(Stored data)
----------
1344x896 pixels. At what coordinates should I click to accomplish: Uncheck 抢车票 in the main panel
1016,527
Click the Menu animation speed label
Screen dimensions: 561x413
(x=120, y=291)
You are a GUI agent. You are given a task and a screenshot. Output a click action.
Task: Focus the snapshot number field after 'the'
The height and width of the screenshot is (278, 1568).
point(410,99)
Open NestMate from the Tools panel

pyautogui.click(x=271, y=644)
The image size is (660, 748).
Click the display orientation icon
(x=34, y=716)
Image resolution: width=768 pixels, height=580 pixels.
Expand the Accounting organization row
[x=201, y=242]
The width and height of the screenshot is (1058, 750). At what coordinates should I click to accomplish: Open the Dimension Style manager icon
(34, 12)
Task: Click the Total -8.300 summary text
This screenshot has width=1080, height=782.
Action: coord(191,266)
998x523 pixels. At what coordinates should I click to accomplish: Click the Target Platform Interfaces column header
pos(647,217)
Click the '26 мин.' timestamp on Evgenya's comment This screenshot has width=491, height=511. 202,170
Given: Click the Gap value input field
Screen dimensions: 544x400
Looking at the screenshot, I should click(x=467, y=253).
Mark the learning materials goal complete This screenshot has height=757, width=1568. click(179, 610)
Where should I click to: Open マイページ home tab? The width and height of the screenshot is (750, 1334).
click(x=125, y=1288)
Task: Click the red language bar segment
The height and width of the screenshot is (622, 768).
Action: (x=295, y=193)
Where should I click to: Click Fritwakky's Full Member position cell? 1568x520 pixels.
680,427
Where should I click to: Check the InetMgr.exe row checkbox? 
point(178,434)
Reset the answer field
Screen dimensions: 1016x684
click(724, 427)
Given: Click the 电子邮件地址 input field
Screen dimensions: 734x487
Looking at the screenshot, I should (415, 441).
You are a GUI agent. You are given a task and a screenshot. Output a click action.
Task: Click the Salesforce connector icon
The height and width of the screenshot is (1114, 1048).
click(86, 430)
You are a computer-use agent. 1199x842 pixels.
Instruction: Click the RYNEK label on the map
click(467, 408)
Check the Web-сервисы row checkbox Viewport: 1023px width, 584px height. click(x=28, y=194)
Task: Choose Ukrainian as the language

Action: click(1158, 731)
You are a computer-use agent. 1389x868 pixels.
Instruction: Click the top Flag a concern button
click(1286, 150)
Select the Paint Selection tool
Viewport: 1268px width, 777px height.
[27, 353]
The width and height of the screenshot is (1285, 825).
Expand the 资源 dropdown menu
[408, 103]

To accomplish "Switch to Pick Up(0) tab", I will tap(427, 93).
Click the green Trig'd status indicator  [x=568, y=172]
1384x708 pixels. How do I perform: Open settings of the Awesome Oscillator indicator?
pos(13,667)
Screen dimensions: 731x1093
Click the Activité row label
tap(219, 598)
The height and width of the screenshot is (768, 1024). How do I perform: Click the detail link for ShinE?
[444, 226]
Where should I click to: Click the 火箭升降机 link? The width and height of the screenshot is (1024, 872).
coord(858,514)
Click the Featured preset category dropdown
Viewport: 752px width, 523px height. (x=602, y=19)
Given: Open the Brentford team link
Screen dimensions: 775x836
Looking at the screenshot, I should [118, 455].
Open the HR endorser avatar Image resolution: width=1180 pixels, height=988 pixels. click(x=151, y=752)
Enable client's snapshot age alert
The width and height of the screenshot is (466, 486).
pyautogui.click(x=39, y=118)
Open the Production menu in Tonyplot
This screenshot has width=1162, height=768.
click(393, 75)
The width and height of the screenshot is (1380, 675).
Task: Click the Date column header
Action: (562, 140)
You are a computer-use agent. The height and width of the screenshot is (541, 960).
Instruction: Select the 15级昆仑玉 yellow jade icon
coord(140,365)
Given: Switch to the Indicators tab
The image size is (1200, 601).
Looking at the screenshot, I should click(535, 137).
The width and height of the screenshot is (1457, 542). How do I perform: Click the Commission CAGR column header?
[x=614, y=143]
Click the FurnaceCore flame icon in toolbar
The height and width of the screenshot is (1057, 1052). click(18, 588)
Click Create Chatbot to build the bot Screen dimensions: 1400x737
----------
Word for word, set down all the lines above.

RESPONSE BELOW =
1344x896 pixels. At what coordinates should I click to accomplish: Uncheck 抢车票 in the main panel
1016,527
Click the Menu animation speed label
Screen dimensions: 561x413
(x=120, y=291)
You are a GUI agent. You are given a task and a screenshot. Output a click action.
Task: Focus the snapshot number field after 'the'
The height and width of the screenshot is (278, 1568).
point(410,99)
Open NestMate from the Tools panel

pyautogui.click(x=271, y=644)
The image size is (660, 748).
Click the display orientation icon
(x=34, y=716)
Image resolution: width=768 pixels, height=580 pixels.
Expand the Accounting organization row
[x=201, y=242]
The width and height of the screenshot is (1058, 750). At what coordinates should I click to accomplish: Open the Dimension Style manager icon
(34, 12)
Task: Click the Total -8.300 summary text
This screenshot has width=1080, height=782.
Action: coord(191,266)
998x523 pixels. At what coordinates should I click to accomplish: Click the Target Platform Interfaces column header
pos(647,217)
Click the '26 мин.' timestamp on Evgenya's comment This screenshot has width=491, height=511. 202,170
Given: Click the Gap value input field
Screen dimensions: 544x400
Looking at the screenshot, I should click(x=467, y=253).
Mark the learning materials goal complete This screenshot has height=757, width=1568. click(179, 610)
Where should I click to: Open マイページ home tab? The width and height of the screenshot is (750, 1334).
click(x=125, y=1288)
Task: Click the red language bar segment
The height and width of the screenshot is (622, 768).
Action: (x=295, y=193)
Where should I click to: Click Fritwakky's Full Member position cell? 1568x520 pixels.
680,427
Where should I click to: Check the InetMgr.exe row checkbox? 
point(178,434)
Reset the answer field
Screen dimensions: 1016x684
click(724, 427)
Given: Click the 电子邮件地址 input field
Screen dimensions: 734x487
Looking at the screenshot, I should (415, 441).
You are a GUI agent. You are given a task and a screenshot. Output a click action.
Task: Click the Salesforce connector icon
The height and width of the screenshot is (1114, 1048).
click(86, 430)
You are a computer-use agent. 1199x842 pixels.
Instruction: Click the RYNEK label on the map
click(467, 408)
Check the Web-сервисы row checkbox Viewport: 1023px width, 584px height. click(x=28, y=194)
Task: Choose Ukrainian as the language

Action: click(1158, 731)
You are a computer-use agent. 1389x868 pixels.
Instruction: Click the top Flag a concern button
click(1286, 150)
Select the Paint Selection tool
Viewport: 1268px width, 777px height.
[27, 353]
The width and height of the screenshot is (1285, 825).
Expand the 资源 dropdown menu
[408, 103]

To accomplish "Switch to Pick Up(0) tab", I will tap(427, 93).
Click the green Trig'd status indicator  [x=568, y=172]
1384x708 pixels. How do I perform: Open settings of the Awesome Oscillator indicator?
pos(13,667)
Screen dimensions: 731x1093
Click the Activité row label
tap(219, 598)
The height and width of the screenshot is (768, 1024). How do I perform: Click the detail link for ShinE?
[444, 226]
Where should I click to: Click the 火箭升降机 link? The width and height of the screenshot is (1024, 872).
coord(858,514)
Click the Featured preset category dropdown
Viewport: 752px width, 523px height. (x=602, y=19)
Given: Open the Brentford team link
Screen dimensions: 775x836
Looking at the screenshot, I should [118, 455].
Open the HR endorser avatar Image resolution: width=1180 pixels, height=988 pixels. click(x=151, y=752)
Enable client's snapshot age alert
The width and height of the screenshot is (466, 486).
pyautogui.click(x=39, y=118)
Open the Production menu in Tonyplot
This screenshot has width=1162, height=768.
click(393, 75)
The width and height of the screenshot is (1380, 675).
Task: Click the Date column header
Action: (562, 140)
You are a computer-use agent. The height and width of the screenshot is (541, 960).
Instruction: Select the 15级昆仑玉 yellow jade icon
coord(140,365)
Given: Switch to the Indicators tab
The image size is (1200, 601).
Looking at the screenshot, I should click(535, 137).
The width and height of the screenshot is (1457, 542). How do I perform: Click the Commission CAGR column header?
[x=614, y=143]
Click the FurnaceCore flame icon in toolbar
The height and width of the screenshot is (1057, 1052). click(18, 588)
Click Create Chatbot to build the bot Screen dimensions: 1400x737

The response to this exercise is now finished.